US 12,135,740 B1
Generating a unified metadata graph via a retrieval-augmented generation (RAG) framework systems and methods
Linfeng Yu, New York, NY (US); Vaibhav Kumar, New York, NY (US); and Ashutosh Pandey, New York, NY (US)
Assigned to CITIBANK, N.A., New York, NY (US)
Filed by Citibank, N.A., New York, NY (US)
Filed on Apr. 4, 2024, as Appl. No. 18/627,332.
Application 18/627,332 is a continuation in part of application No. 18/390,916, filed on Dec. 20, 2023, granted, now 11,971,891.
Int. Cl. G06F 17/00 (2019.01); G06F 16/332 (2019.01); G06F 16/383 (2019.01)
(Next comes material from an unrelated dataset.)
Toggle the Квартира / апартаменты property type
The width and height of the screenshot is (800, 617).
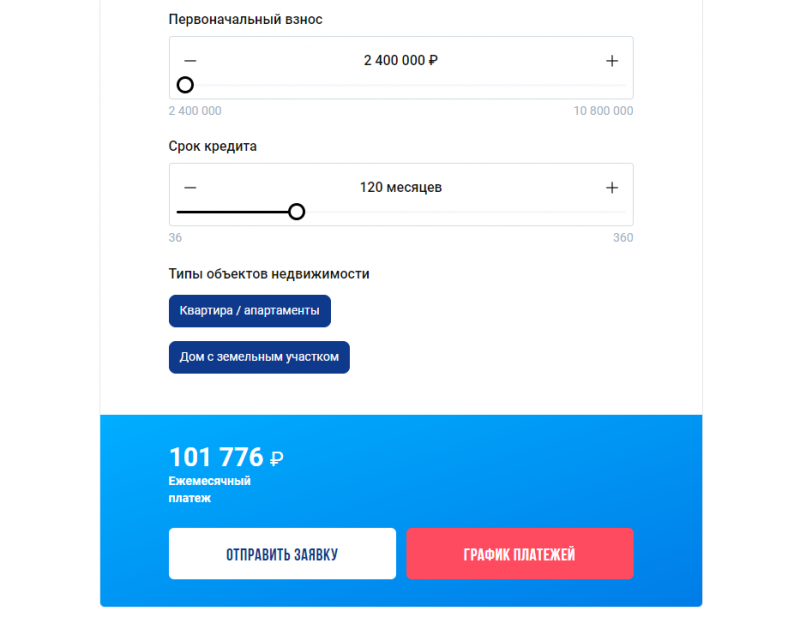click(249, 311)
CPC G06F 16/383 (2019.01) [G06F 16/3329 (2019.01)] 20 Claims
OG exemplary drawing
 
1. A system for reducing data retrieval times when accessing siloed data across disparate locations by generating a unified metadata graph via a Retrieval-Augmented Generation (RAG) framework, the system comprising:
at least one hardware processor; and
at least one non-transitory memory storing instructions, which, when executed by the at least one hardware processor, cause the system to:
receive, from a set of data silos, raw data comprising a set of metadata identifiers indicating (i) file-level metadata identifiers, (ii) container-level metadata identifiers, and (iii) system-level metadata identifiers;
select, from a set of structured Large Language Model (LLM) prompts, a first structured LLM prompt corresponding to a first metadata identifier of the set of metadata identifiers;
augment the first structured LLM prompt with the first metadata identifier to be provided to an LLM communicatively coupled to a set of domain-specific ontologies, wherein the LLM is configured to generate a first intermediate output indicating a second set of metadata identifiers corresponding to the first metadata identifier without accessing the set of domain-specific ontologies;
augment the first structured LLM prompt with the second set of metadata identifiers corresponding to the first metadata identifier to be provided to the LLM, wherein the LLM is configured to generate a second intermediate output indicating a filtered domain-specific metadata identifier by accessing the set of domain-specific ontologies;
generate a domain-specific unified metadata graph, via the LLM, using (i) the first metadata identifier and (ii) the second intermediate output indicating the filtered domain-specific metadata identifier, wherein the filtered domain-specific metadata identifier is a traversable identifier and the first metadata identifier is a non-traversable identifier within the domain-specific unified metadata graph;
perform a validation process on the domain-specific unified metadata graph by comparing first performance metrics of the domain-specific unified metadata graph to second performance metrics of another version of the domain-specific unified metadata graph; and
in response to determining that the first performance metrics fail to meet or exceed the second performance metrics of the other version of the domain-specific unified metadata graph, perform an update process on the domain-specific unified metadata graph.